The AI arms race continues apace: Anthropic is launching its latest model, called the Claude 3.5 Sonnet, which it says can equal or outperform OpenAI’s GPT-4o or Google’s Gemini across a wide range of tasks. The new model is already available to Claude users on the web and On iOSand Anthropic will make it available to developers as well.

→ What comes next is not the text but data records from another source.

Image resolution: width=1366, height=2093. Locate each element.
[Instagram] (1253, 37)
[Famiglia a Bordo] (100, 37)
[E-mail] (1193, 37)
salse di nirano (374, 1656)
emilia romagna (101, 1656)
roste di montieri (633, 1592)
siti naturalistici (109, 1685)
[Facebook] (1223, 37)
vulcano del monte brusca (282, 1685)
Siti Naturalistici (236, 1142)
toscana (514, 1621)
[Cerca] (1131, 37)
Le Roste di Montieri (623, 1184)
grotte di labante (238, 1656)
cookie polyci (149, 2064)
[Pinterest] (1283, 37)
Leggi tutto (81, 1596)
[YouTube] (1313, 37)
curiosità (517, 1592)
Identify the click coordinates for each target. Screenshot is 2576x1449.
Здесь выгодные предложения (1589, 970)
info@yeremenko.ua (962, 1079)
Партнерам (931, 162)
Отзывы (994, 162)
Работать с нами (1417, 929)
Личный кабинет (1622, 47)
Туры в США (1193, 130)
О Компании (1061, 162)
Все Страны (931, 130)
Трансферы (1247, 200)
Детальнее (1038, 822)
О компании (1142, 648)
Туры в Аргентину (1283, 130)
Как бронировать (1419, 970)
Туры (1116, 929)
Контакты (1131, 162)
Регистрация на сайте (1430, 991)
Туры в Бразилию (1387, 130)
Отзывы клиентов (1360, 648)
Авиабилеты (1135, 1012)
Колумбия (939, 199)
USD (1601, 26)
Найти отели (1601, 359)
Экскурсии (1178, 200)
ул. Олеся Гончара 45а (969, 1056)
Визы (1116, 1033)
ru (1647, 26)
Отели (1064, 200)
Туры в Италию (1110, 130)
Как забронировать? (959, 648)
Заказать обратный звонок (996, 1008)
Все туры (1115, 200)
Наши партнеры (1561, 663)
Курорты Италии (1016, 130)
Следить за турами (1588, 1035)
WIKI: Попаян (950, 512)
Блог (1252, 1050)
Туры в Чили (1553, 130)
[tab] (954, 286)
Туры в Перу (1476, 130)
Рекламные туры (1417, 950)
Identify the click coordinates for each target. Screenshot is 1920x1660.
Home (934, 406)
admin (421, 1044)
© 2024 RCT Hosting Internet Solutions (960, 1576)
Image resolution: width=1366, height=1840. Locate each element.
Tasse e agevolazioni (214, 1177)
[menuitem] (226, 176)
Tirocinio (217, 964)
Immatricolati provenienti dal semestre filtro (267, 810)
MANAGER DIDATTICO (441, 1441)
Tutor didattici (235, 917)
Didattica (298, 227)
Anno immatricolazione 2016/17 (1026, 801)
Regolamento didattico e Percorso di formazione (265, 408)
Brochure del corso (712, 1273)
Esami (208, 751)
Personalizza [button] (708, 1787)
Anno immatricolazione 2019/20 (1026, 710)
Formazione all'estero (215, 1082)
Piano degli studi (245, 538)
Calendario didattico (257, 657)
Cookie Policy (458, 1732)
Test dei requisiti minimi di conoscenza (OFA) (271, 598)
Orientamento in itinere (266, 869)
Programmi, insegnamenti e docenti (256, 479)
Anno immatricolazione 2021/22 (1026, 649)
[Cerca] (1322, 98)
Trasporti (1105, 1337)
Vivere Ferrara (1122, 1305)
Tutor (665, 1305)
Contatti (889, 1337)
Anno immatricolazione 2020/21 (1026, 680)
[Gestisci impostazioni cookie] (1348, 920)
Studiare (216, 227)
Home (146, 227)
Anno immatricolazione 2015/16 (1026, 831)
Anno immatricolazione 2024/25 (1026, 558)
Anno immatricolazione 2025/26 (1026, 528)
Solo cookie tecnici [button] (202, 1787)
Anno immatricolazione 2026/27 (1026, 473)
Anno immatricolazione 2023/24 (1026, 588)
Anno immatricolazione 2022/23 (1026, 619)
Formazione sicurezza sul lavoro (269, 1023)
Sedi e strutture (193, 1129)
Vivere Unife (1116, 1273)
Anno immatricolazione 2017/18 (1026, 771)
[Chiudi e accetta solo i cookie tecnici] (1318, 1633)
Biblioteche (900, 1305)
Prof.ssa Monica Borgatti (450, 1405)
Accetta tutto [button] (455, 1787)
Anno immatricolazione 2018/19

The Claude 3.5 Sonnet will ultimately be the middle model in the lineup — Anthropic uses the Haiku name for its smallest model, Sonnet for its mainstream middle option, and Opus for its top model. (The names are weird, but every AI company seems to name things in their own weird ways, so we’ll let it slide.) But the company says the 3.5 Sonnet beats the 3 Opus, and its benchmarks show it does so by a very wide margin. The new model appears to be twice as fast as the previous model, which may be a bigger deal.
AI model parameters should always be taken with a grain of salt; There are so many of them, it’s easy to pick and choose what makes you look good, and models and products change so quickly that no one seems to move forward for very long. Still, the Claude 3.5 Sonnet looks impressive: it beats the GPT-4o, Gemini 1.5 Pro, and Meta’s Llama 3 400B on seven of nine overall criteria and four of five vision criteria. Again, don’t read too much into this, but Anthropic appears to have built a legitimate competitor in this space.
What does all this actually mean? Anthropic says the Claude 3.5 Sonnet will be much better at writing and compiling code, handling multi-step workflows, interpreting charts and graphs, and transcribing text from images. The new and improved Claude also seems to be better at understanding humor and can write in a more human way.
Along with the new model, Anthropic is also introducing a new feature called Artifacts. With Artifacts, you’ll be able to see and interact with the results of your Claude requests: if you ask a model to design something for you, it can now show you what it looks like and let you edit it directly in the app. If Claude writes you an email, you can edit the email in the Claude app instead of having to copy it into a text editor. It’s a small feature, but a smart one — these AI tools need to become more than simple chatbots, and features like Artifacts give the app more to do.
The artifact actually appears to be a nod to Claude’s long-term vision. Anthropic has long said it focuses mostly on enterprises (even when it hires people in consumer technology, such as… Instagram co-founder Mike Krieger) It said in its press release announcing Claude 3.5 Sonnet that it plans to turn Claude into a tool for companies to “securely centralize their knowledge, documents, and ongoing work in one shared space.” This feels more like Notion or Slack than ChatGPT, with Anthropic Models at the center of the entire system.
But for now, this model is big news. The pace of improvement here is exciting to watch: human Claude launched 3 Opus in Marchproudly saying that it was just as good as GPT-4 and Gemini 1.0 before OpenAI And Google It released better versions of its models. Now, Anthropic has made its next move, and it certainly won’t be long before its competitor does too. Claude isn’t talked about as much as Gemini or ChatGPT, but he’s in the running.